## Excerpt

One of the participants said that the first response that came to mind was the word “isolated.”

“When I moved here for grad school, I had heard a lot about how progressive and open Brattleboro was, but there isn't any visible gay culture,” he said. “I'm not calling for rainbow flags everywhere or anything, but, really, where is everyone?”

Others articulated a similar feeling.

Another responded: “I see all these guys in the area on Manhunt” (a website designed to connect gay men with one another). “But where are they?”

* * *

Though problematic, this experience isn't a new one in the gay community. Issues of isolation stem from a long history of well-documented repression. Over the past decades, America has made steps toward equality through social movements and legal reform, but these measures have yet to spur a real sense of solidarity throughout the gay community in this country.

Vermont was one of the first states to pass a law legalizing same-sex marriage - and indeed the first civil union in the country took place right in Brattleboro - but there is still a sense that we are nonexistent.

And the Brattleboro Men's Project understands this phenomenon. The directors of the program hold events every so often to get gay men in the area together, but nothing has really taken off.

## Supplied material
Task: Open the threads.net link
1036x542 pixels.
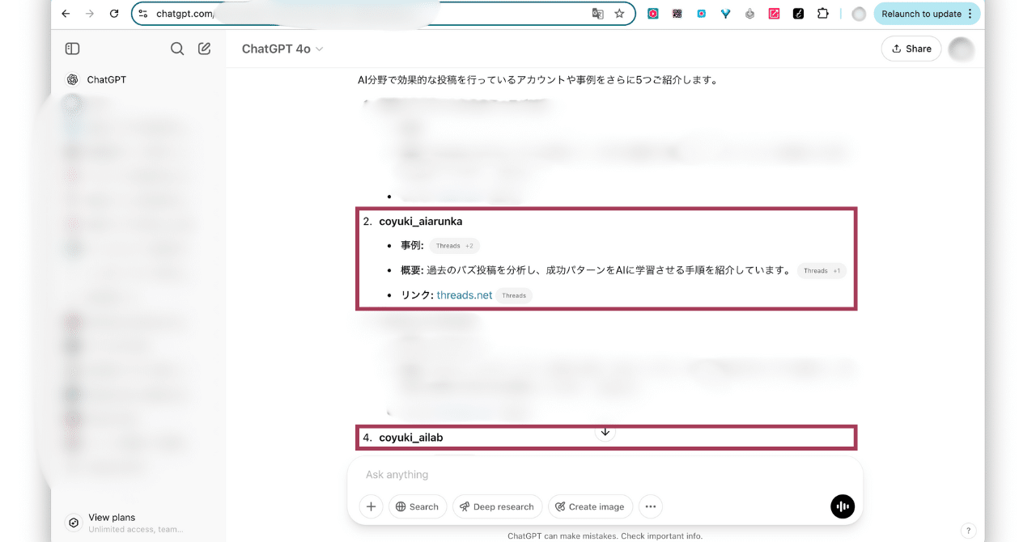Action: pos(464,294)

## Given instruction
Please transcribe the part of the Brattleboro passage above between "One of the participants" and "in this country.", inclusive.

## Exercise output
One of the participants said that the first response that came to mind was the word “isolated.”

“When I moved here for grad school, I had heard a lot about how progressive and open Brattleboro was, but there isn't any visible gay culture,” he said. “I'm not calling for rainbow flags everywhere or anything, but, really, where is everyone?”

Others articulated a similar feeling.

Another responded: “I see all these guys in the area on Manhunt” (a website designed to connect gay men with one another). “But where are they?”

* * *

Though problematic, this experience isn't a new one in the gay community. Issues of isolation stem from a long history of well-documented repression. Over the past decades, America has made steps toward equality through social movements and legal reform, but these measures have yet to spur a real sense of solidarity throughout the gay community in this country.